▶ [Given task] Find every line below that contains the string "Open", and copy each one in full. Matching is case-sensitive.
################
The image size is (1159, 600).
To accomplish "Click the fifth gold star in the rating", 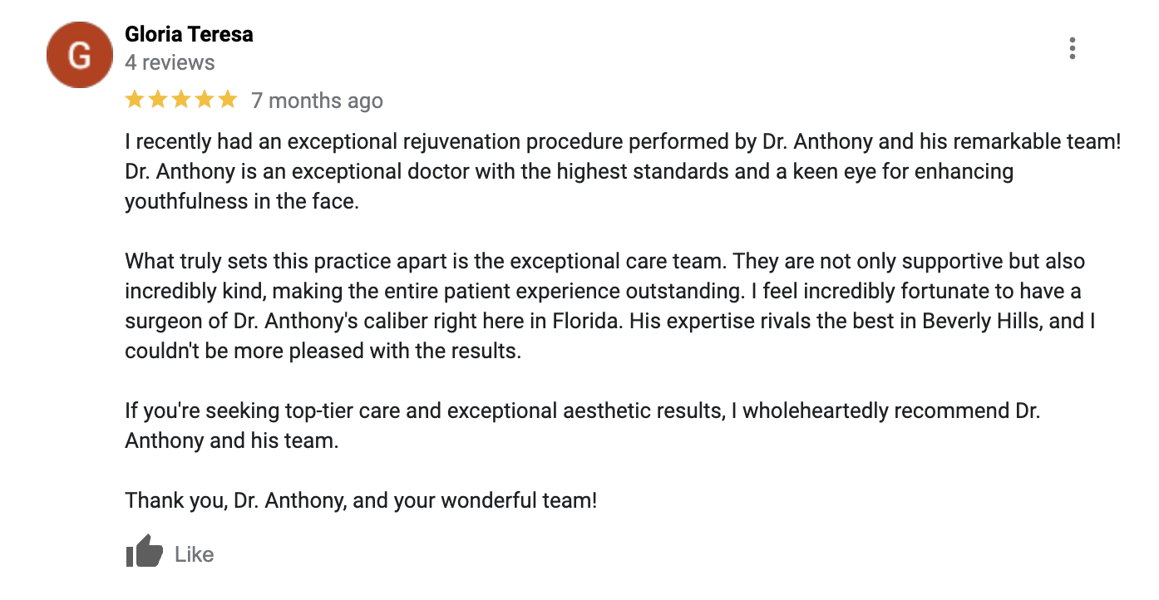I will click(228, 101).
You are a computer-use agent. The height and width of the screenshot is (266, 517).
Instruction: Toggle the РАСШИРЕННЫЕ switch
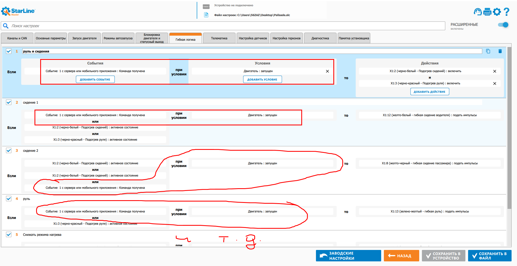503,25
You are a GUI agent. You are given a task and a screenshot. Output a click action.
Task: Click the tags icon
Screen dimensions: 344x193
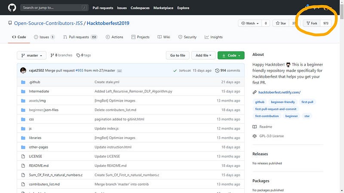[x=78, y=55]
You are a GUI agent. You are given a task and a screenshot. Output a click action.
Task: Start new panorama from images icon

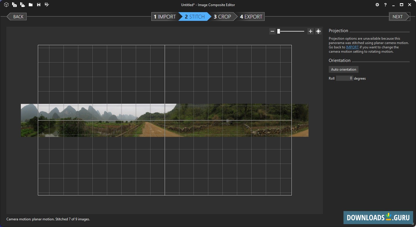14,5
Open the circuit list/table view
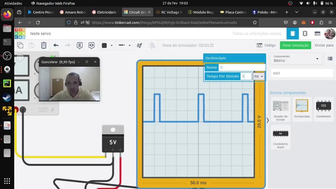 (317, 34)
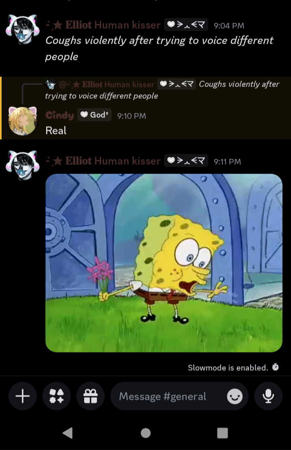
Task: Tap the microphone voice message icon
Action: 268,396
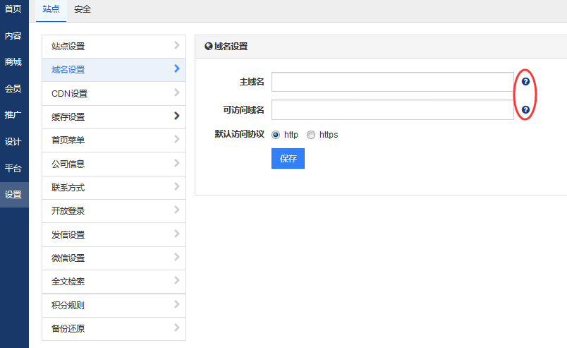567x348 pixels.
Task: Click chevron next to CDN设置
Action: (x=176, y=92)
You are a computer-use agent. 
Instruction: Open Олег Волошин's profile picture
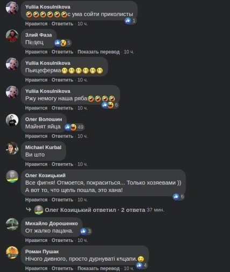[12, 120]
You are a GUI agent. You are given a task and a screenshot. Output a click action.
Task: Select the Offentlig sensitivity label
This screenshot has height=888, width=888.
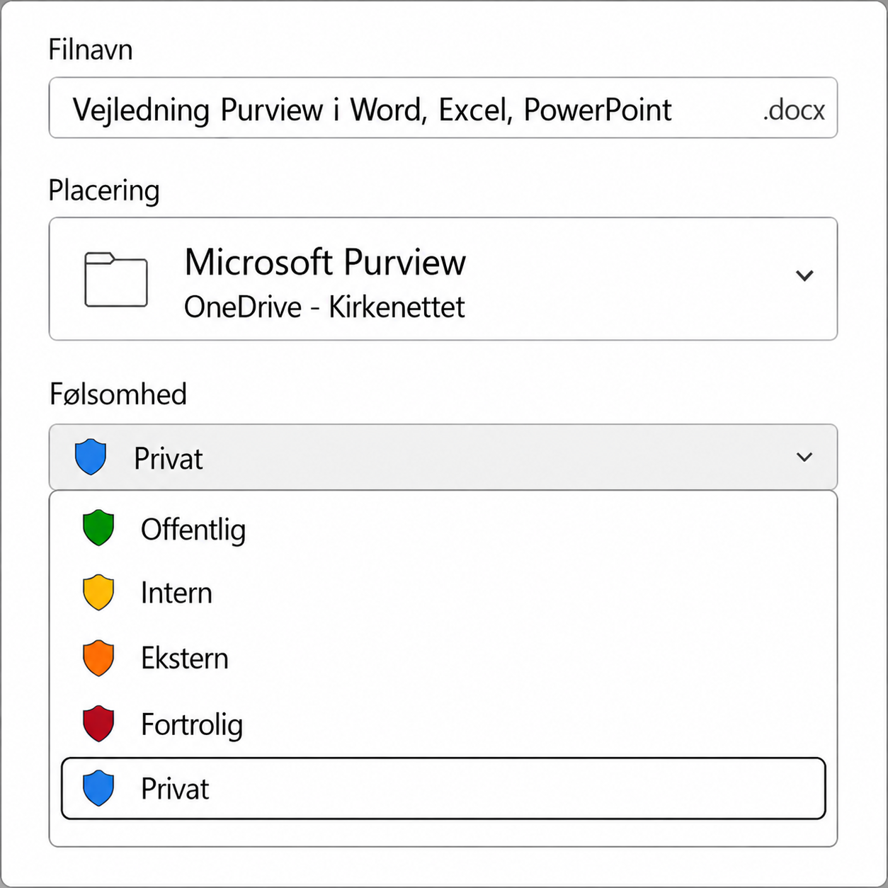click(443, 529)
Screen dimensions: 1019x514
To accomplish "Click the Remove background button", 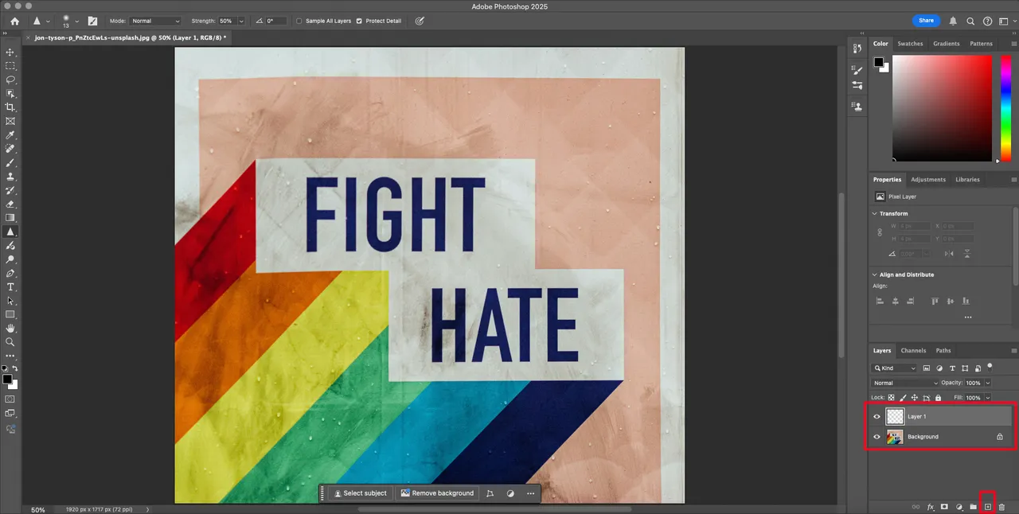I will 437,493.
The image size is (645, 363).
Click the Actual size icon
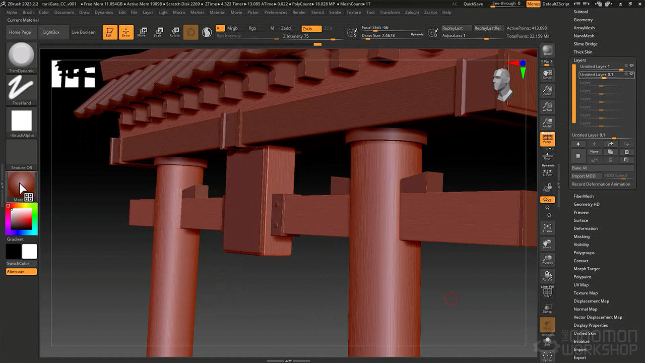[x=547, y=107]

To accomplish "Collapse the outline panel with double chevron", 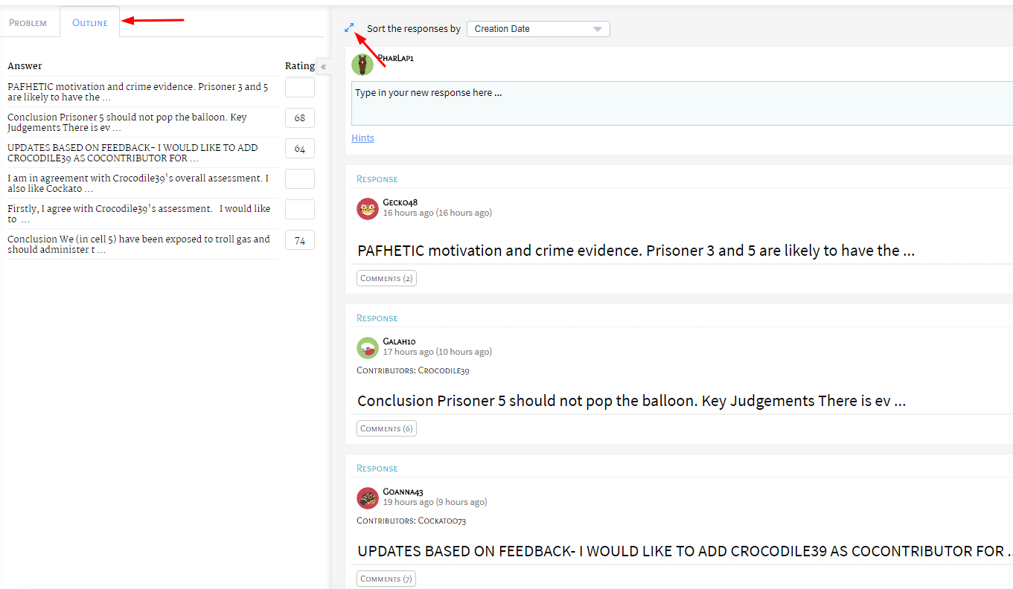I will [x=323, y=67].
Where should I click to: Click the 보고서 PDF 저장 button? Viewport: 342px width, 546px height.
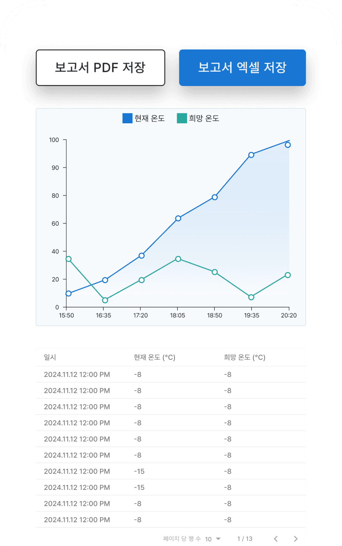(x=100, y=68)
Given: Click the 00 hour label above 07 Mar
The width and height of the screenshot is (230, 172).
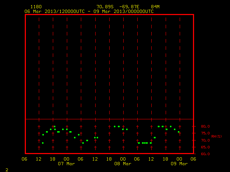Looking at the screenshot, I should pyautogui.click(x=66, y=159).
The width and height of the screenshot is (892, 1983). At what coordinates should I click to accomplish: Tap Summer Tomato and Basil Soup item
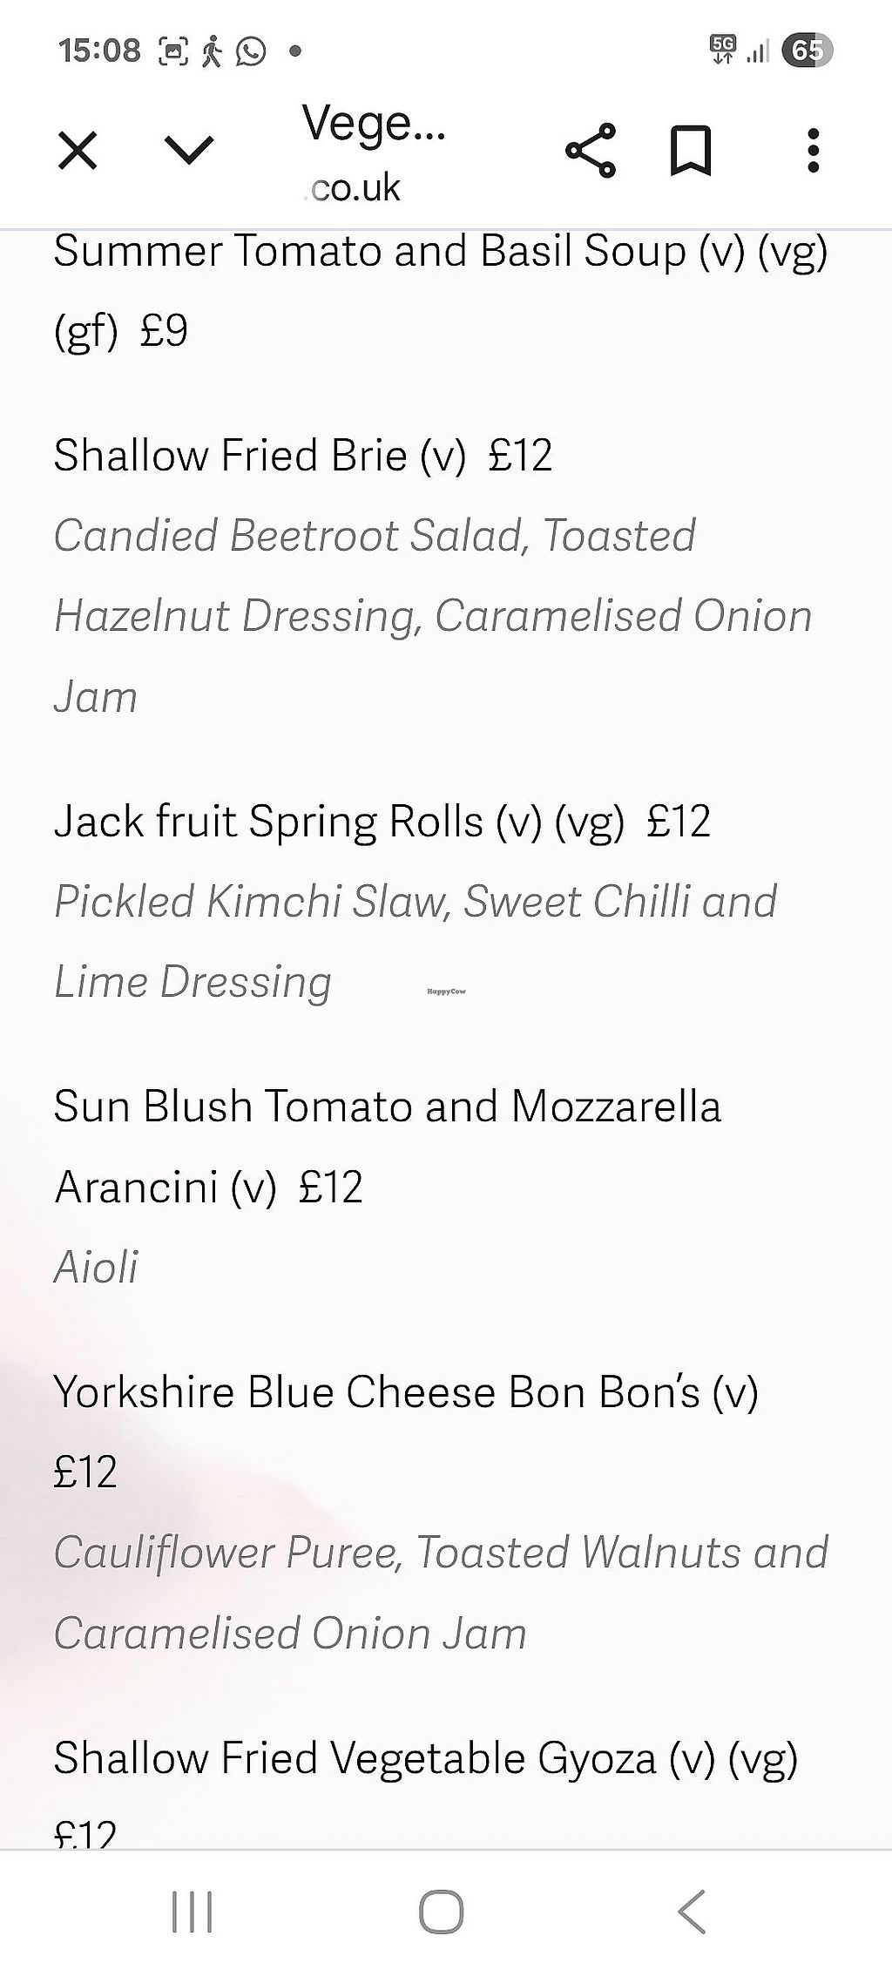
################
▶ [Solution]
Open the circuit list/table view
Instruction: Open Олег Волошин's profile picture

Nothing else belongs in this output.